DIRECTIONS ->
Change "Screen dimensions" to "Display size" in the data, starting at the beginning and ending at the line containing "click(x=720, y=418)". Write out those lines again with nothing else altered.

A block of data:
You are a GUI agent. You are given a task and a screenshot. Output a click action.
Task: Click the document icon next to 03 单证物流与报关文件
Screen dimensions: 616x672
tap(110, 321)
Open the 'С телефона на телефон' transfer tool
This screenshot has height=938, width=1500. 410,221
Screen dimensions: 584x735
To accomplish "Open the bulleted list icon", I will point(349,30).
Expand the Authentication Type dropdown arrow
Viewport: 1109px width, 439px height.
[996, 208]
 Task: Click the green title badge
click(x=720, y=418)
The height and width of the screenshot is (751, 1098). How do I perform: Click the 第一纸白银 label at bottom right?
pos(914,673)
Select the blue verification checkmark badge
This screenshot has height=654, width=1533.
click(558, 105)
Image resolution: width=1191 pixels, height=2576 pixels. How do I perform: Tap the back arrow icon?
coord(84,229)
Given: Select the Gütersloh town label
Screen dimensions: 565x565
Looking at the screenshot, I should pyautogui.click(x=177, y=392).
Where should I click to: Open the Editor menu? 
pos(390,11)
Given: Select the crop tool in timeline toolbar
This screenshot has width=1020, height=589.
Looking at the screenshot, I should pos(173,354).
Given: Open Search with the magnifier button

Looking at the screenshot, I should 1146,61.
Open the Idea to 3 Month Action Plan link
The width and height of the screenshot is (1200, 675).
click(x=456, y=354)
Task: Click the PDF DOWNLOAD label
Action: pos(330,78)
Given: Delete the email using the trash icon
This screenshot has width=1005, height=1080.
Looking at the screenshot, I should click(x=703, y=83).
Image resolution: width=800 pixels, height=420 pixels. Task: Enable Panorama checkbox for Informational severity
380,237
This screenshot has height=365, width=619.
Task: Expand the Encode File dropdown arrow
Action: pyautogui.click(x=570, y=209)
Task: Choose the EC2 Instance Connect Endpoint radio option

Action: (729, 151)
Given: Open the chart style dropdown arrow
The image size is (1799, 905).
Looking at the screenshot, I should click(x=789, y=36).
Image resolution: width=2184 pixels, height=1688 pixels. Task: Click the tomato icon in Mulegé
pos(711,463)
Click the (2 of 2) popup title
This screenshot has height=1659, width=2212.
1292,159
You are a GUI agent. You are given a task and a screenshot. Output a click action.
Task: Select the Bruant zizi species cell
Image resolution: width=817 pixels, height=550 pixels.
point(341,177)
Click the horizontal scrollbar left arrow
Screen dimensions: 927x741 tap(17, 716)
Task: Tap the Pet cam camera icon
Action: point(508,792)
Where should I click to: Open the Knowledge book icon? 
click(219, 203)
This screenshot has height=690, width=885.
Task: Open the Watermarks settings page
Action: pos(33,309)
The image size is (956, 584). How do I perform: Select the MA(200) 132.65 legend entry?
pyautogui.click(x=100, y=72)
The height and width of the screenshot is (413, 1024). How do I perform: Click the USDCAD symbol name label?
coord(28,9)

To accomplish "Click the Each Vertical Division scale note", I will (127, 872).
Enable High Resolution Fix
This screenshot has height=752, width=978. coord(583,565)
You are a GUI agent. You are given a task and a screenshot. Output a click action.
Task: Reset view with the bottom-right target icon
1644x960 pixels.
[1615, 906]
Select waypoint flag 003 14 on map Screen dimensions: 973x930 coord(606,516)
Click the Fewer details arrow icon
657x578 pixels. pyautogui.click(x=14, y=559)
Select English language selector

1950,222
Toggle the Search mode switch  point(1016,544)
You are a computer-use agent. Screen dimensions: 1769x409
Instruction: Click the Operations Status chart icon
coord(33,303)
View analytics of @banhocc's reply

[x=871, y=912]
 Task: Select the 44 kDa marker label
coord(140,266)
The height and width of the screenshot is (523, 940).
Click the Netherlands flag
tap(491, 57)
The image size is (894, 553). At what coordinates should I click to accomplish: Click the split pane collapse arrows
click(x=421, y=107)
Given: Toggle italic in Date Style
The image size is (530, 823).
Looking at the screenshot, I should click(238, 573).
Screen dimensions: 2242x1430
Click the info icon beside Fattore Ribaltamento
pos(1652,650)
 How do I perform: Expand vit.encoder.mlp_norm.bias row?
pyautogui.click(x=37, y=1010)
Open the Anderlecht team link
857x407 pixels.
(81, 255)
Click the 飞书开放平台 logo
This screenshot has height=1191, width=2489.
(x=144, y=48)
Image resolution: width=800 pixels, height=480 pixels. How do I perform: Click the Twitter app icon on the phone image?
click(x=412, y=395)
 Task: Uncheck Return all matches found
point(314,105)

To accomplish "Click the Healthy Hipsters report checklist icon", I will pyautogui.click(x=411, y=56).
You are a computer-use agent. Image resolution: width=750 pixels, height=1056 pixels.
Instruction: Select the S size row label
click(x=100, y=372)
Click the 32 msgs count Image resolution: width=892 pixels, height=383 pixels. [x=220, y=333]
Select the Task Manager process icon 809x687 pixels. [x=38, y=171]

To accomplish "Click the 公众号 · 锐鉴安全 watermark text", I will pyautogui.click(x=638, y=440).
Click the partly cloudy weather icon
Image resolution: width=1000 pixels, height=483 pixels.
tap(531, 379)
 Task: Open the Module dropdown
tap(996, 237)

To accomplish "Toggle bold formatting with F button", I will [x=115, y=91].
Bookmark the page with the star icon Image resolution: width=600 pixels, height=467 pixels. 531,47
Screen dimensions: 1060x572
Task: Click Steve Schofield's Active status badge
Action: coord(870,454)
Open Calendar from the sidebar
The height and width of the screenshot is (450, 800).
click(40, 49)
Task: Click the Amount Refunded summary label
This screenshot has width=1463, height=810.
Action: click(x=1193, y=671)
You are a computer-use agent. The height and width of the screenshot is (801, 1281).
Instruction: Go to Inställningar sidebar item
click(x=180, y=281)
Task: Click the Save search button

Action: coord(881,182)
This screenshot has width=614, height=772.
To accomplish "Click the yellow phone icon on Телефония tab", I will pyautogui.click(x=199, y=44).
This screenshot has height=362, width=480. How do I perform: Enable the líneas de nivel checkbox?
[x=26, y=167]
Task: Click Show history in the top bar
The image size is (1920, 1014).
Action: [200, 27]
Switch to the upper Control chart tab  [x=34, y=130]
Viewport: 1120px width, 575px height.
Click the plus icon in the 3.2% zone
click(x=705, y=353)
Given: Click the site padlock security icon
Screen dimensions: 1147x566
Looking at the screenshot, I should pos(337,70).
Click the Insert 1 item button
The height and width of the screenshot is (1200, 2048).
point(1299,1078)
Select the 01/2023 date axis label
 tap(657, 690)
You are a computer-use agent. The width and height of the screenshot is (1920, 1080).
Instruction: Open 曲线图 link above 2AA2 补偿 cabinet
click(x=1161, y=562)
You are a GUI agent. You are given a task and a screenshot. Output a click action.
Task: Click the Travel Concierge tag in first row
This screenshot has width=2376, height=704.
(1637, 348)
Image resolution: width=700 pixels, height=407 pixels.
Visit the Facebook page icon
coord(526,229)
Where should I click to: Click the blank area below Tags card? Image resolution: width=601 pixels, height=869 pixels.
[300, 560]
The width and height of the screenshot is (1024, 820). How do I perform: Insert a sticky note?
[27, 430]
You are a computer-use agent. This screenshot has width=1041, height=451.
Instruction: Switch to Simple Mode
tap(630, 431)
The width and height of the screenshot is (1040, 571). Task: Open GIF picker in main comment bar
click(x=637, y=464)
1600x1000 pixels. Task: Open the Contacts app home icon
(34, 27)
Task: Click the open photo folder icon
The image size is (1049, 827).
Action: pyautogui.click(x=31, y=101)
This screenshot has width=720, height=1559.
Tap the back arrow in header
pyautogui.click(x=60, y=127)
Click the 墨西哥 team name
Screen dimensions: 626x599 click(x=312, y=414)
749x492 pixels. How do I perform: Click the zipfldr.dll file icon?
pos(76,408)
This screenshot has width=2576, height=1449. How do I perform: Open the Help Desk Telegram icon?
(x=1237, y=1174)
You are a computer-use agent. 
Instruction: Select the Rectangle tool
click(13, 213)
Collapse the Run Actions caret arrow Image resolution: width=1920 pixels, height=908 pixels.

FULL ANSWER ->
You are a GUI agent. You are given a task and a screenshot. Output a click action.
Task: Click the document icon next to 03 单证物流与报关文件
Display size: 616x672
tap(110, 321)
Open the 'С телефона на телефон' transfer tool
This screenshot has height=938, width=1500. 410,221
Display size: 584x735
To accomplish "Open the bulleted list icon", I will point(349,30).
Expand the Authentication Type dropdown arrow
Viewport: 1109px width, 439px height.
[996, 208]
 Task: Click the green title badge
click(x=720, y=418)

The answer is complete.